Arnaud Gasnier ___ Les PAC (Parcs d’activités commerciales) de périphérie urbaine semblent immuables. Pourtant de nouvelles orientations politiques, les mutations du commerce et de la consommation, annoncent des transformations importantes à long terme, parfois lisibles aujourd’hui. ___ Du zonage économique persistant… La financiarisation de l’immobilier commercial des années 2000 atteint son paroxysme dès 2007 et contribue à activer la course à la création-extension de nouveaux parcs commerciaux en France pendant près de dix ans.

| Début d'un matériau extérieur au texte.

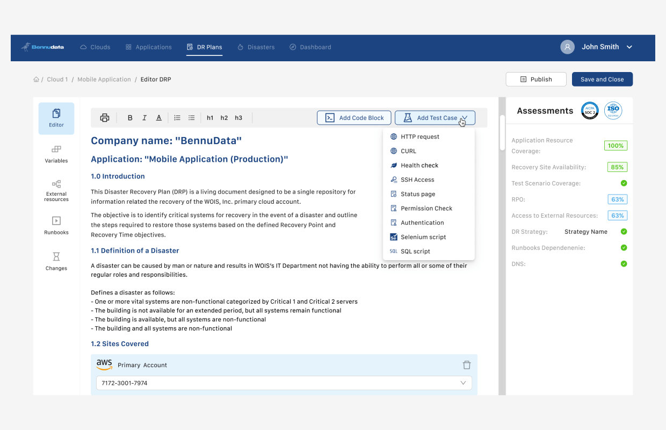Select HTTP request from test case menu

pos(419,137)
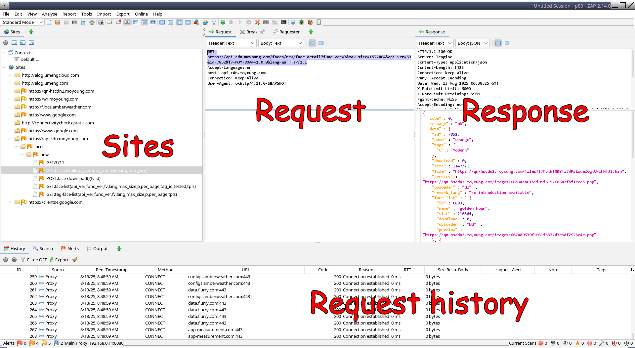Click the URL column header
This screenshot has width=635, height=348.
point(245,270)
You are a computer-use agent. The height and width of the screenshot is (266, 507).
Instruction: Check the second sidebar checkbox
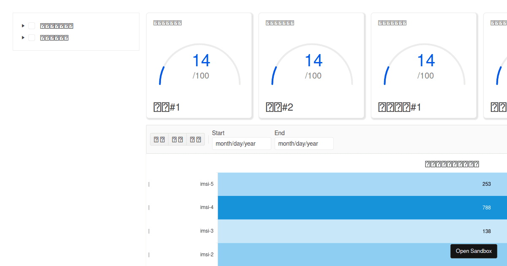pos(31,37)
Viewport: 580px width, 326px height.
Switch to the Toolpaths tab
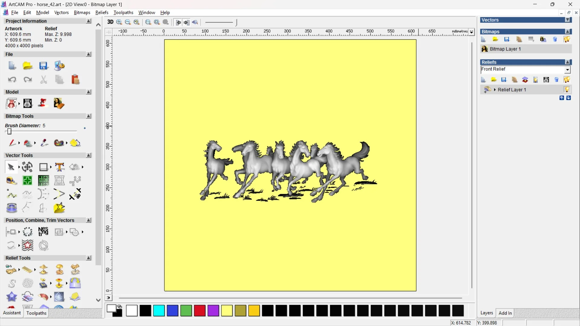pyautogui.click(x=36, y=313)
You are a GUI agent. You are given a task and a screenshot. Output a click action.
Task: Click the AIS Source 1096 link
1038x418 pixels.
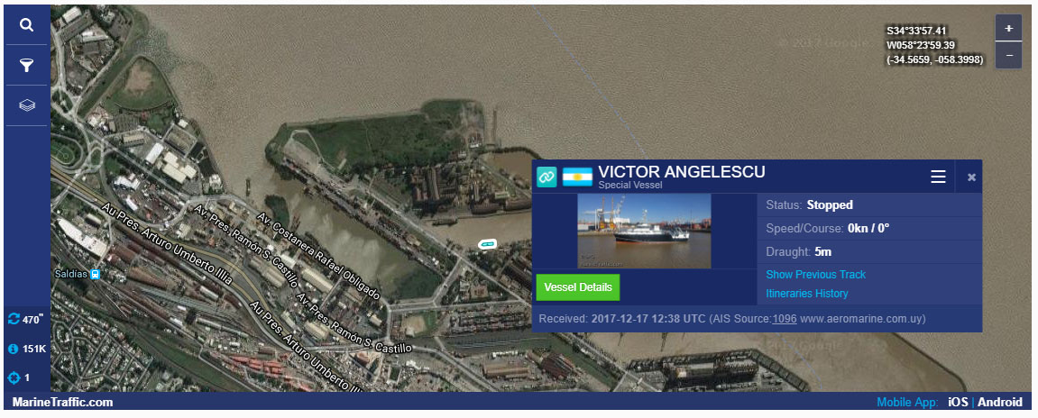[x=785, y=319]
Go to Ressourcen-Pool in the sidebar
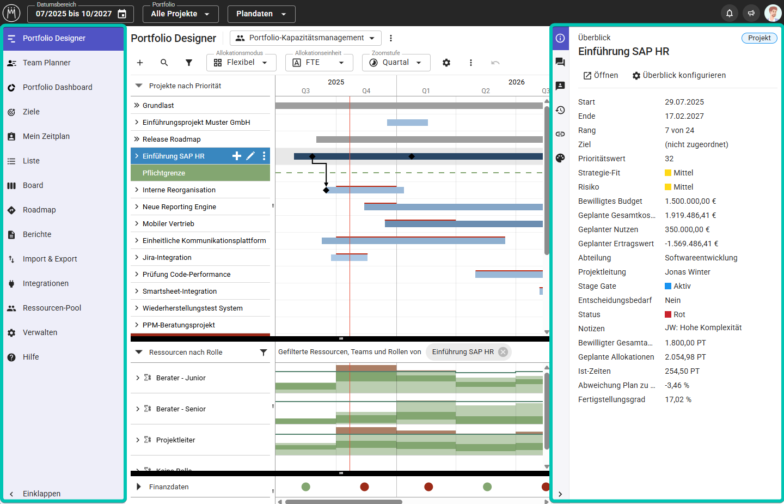The image size is (784, 504). coord(52,308)
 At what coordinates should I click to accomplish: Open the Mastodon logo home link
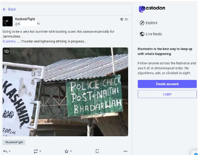(152, 9)
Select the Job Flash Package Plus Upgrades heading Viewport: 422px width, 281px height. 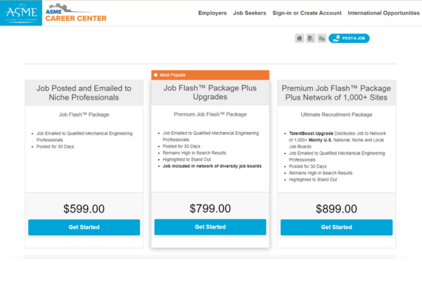(210, 92)
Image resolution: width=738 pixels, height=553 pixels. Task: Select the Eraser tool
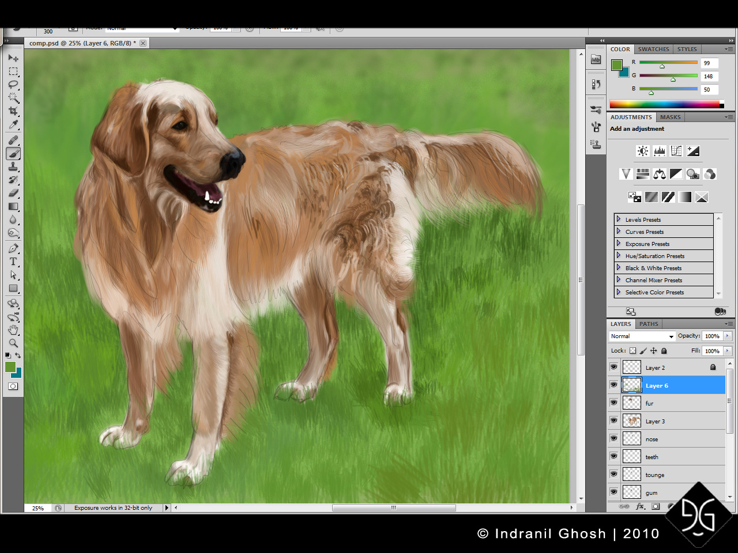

Les distributeurs n’hésitent alors pas à louer des locaux à prix élevé dans des centres commerciaux « dernière tendance » pour occuper de façon concurrentielle l’espace de chalandise et trouver de nouvelles clientèles au pouvoir d’achat en stagnation, dans un marché globalement saturé. En parallèle, au sein des CDAC (Commissions départementales d’aménagement commercial) dans lesquelles ils sont majoritaires, les décideurs politiques, soucieux d’attractivité économique et de création d’emplois, accordent neuf fois sur dix aux demandeurs l’autorisation d’exploitation commerciale et délivrent le permis de construire sans réelle prise en compte des contextes territoriaux locaux. Ce zonage artisanal et commercial a succédé au zonage industriel sur la frange suburbaine des agglomérations à partir de la fin du xxe siècle, selon une conception moderniste de la ville qui n’a plus lieu d’être aujourd’hui. Pourtant, le prix très abordable de la terre agricole, le coût bas d’investissement de la construction d’établissements en « boîtes », la facilité de planifier et d’aménager de nouvelles zones artificialisées ex nihilo, conduisent le modèle à perdurer.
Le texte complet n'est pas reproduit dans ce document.